Before A/B testing, insights on player behavior were generated regarding game_rounds. I pointed out the risks and drawbacks of A/B sampling in this test since 64% of players didn't reach level 30, and 70% of players didn't reach level 40. Including such players in the AB testing might not correctly indicate the impact of the gate, as such players didn't reach the gate at all.

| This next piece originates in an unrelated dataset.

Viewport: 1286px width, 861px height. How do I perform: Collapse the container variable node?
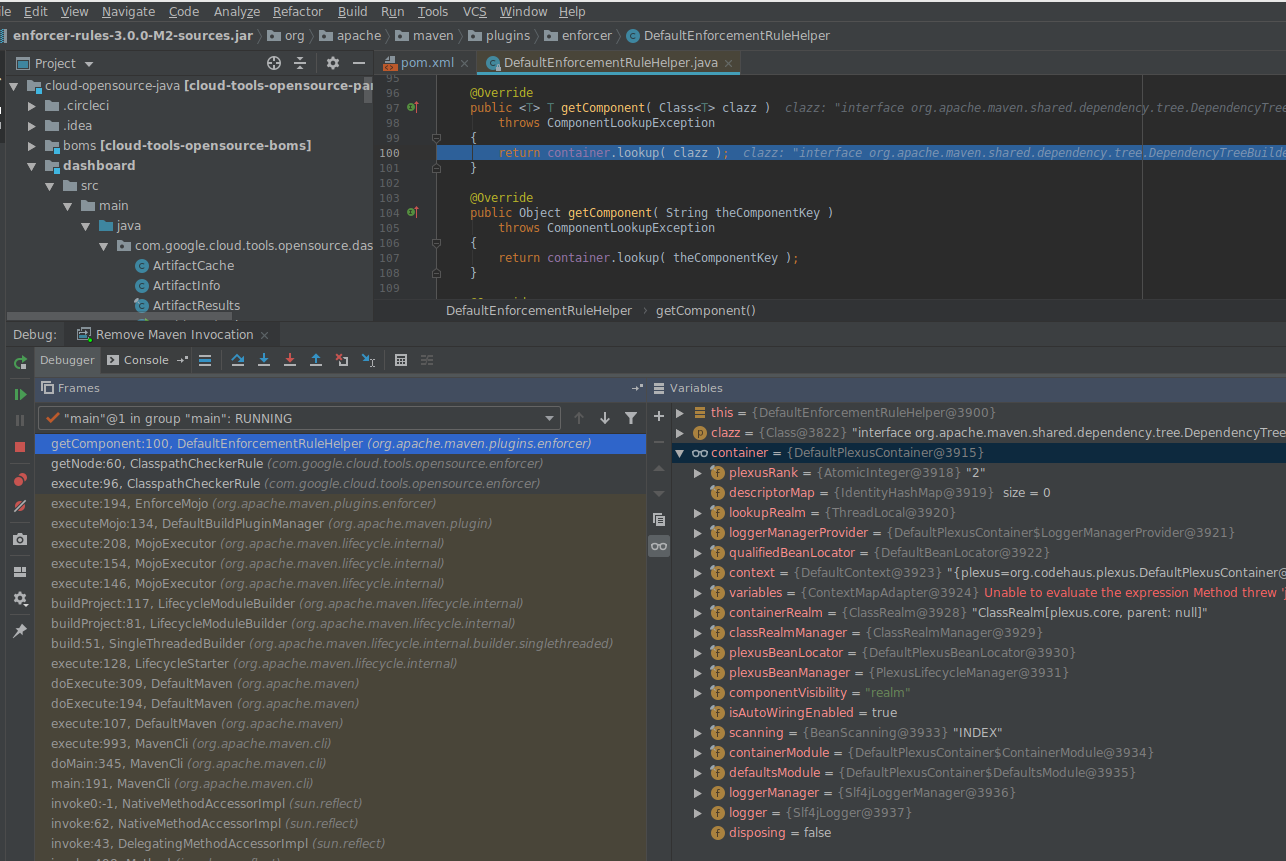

Further used 1-day retention rate as an evalution test, both theoritical parameter-based and computation based solutions are used. Computation based solution(boostrap) is recommended. It is easy to implement, can be applied to any dataset, and no prerequisite for the dataset distribution.

Both solutions can't reject null hypothesis. No statistical difference of 1-day retention rate has been detedted between two groups about moving first gate from level 30 to level 40 for game rounds.